*Goal:*
Show every line of the data that contains the string "logo", matching case exactly.

*Dataset content:*
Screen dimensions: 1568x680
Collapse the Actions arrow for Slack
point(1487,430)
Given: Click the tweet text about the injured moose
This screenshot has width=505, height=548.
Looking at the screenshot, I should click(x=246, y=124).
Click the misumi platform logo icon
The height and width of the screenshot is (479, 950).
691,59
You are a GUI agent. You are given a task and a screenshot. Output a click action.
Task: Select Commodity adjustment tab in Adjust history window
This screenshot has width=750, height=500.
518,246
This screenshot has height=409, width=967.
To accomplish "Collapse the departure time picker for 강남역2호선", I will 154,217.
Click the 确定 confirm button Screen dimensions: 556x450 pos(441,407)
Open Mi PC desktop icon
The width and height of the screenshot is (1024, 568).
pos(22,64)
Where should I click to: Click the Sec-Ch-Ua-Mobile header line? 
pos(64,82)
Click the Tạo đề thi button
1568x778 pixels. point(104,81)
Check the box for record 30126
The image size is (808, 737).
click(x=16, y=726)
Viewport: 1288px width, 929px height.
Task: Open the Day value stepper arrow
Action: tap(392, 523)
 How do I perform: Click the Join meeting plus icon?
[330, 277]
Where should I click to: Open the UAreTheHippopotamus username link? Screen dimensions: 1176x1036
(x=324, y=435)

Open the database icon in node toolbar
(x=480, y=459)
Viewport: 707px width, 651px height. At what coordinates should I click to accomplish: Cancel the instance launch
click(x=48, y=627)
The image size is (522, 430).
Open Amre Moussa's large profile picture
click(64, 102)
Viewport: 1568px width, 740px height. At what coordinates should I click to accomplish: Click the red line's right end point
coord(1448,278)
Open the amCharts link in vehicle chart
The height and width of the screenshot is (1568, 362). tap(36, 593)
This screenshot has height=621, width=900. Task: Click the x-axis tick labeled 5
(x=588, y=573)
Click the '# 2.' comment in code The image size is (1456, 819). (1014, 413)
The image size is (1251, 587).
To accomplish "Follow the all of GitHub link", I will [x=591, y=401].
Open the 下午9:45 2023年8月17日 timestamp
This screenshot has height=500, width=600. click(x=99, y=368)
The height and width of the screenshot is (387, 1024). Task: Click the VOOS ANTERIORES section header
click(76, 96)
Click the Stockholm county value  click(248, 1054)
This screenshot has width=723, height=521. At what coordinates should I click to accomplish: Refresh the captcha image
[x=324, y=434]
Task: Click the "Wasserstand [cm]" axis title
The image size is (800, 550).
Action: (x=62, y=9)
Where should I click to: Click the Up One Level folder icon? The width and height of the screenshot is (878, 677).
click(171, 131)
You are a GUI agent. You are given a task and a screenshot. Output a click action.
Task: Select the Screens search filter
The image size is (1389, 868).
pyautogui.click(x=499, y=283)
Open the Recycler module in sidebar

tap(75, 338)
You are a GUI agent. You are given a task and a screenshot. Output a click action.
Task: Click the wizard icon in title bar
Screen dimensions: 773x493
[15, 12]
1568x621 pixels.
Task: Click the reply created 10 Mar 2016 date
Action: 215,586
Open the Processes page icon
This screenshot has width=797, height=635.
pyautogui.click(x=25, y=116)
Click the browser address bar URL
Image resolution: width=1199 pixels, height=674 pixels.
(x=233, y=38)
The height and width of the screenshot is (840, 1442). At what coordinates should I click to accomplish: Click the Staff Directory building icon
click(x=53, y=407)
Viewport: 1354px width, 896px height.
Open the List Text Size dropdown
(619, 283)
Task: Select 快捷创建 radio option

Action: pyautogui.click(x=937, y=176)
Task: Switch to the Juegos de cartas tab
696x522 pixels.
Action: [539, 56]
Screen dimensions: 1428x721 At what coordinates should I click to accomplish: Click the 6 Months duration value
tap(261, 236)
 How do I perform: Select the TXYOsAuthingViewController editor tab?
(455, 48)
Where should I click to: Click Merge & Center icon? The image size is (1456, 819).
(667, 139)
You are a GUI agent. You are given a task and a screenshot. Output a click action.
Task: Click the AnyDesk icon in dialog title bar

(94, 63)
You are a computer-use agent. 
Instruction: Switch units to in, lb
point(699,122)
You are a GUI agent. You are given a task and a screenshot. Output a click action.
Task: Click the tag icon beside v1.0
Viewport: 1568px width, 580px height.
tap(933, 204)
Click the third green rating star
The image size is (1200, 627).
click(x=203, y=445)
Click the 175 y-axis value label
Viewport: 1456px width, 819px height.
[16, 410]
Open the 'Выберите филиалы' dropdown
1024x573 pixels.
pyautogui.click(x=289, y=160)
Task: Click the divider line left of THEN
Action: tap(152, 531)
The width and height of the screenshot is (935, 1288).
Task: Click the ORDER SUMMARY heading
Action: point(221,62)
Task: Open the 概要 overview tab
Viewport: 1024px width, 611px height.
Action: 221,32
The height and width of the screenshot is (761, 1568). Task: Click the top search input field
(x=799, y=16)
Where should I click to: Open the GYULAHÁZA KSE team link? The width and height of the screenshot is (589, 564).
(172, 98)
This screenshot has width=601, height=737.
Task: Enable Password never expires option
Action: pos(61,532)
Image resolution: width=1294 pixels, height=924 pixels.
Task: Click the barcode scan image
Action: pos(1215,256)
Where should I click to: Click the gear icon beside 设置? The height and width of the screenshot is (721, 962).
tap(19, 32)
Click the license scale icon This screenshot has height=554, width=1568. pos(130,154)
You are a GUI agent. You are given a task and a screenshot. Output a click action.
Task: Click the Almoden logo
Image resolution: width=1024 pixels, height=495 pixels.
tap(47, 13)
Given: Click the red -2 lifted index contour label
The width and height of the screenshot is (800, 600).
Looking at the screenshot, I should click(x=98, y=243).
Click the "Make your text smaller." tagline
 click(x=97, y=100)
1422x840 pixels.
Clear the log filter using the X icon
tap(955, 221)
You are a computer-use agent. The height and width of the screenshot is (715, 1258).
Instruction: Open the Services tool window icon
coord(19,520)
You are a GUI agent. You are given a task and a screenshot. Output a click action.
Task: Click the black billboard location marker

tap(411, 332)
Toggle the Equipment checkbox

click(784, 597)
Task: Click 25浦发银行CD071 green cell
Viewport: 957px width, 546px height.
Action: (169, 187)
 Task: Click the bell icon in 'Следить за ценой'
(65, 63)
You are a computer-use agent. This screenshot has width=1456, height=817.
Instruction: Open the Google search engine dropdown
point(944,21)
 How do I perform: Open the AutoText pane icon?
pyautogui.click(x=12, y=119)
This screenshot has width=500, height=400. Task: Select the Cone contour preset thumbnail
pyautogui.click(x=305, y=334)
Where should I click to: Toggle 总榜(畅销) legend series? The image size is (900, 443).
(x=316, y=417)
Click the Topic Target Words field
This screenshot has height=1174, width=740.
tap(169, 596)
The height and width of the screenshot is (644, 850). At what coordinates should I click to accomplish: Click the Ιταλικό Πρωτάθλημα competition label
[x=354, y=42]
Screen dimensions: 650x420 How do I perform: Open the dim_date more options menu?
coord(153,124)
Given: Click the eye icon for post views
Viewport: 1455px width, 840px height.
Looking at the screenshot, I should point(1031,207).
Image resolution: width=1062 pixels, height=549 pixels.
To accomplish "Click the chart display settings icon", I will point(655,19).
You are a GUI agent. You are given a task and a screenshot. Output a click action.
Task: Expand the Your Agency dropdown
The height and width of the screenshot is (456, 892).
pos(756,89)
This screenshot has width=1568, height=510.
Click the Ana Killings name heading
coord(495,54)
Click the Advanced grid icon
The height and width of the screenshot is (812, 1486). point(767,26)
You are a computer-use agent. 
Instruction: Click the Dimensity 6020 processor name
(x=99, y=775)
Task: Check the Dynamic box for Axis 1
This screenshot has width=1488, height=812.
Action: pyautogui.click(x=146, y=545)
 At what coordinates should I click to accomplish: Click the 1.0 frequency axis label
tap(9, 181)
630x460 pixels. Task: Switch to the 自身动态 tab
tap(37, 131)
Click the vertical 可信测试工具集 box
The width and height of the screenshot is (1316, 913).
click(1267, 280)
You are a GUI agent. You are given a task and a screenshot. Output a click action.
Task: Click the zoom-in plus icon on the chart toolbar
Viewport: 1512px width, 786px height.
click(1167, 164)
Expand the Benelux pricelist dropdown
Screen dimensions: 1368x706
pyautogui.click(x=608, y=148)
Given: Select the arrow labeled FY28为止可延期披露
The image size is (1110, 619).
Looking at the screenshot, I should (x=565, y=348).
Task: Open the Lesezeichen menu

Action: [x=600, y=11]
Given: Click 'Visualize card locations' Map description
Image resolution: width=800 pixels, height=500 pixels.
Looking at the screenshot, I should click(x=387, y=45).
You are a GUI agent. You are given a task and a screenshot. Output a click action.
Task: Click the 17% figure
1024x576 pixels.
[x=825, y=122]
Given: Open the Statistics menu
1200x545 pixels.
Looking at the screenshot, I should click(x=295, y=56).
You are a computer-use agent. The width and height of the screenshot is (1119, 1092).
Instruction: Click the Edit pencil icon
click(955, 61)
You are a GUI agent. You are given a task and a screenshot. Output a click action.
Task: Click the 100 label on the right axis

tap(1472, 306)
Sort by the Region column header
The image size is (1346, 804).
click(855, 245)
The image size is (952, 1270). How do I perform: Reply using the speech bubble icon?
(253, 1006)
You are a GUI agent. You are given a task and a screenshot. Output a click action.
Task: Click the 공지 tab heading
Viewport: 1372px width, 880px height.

*Solution for this problem:*
Click the misumi platform logo icon
Task: Click the Almoden logo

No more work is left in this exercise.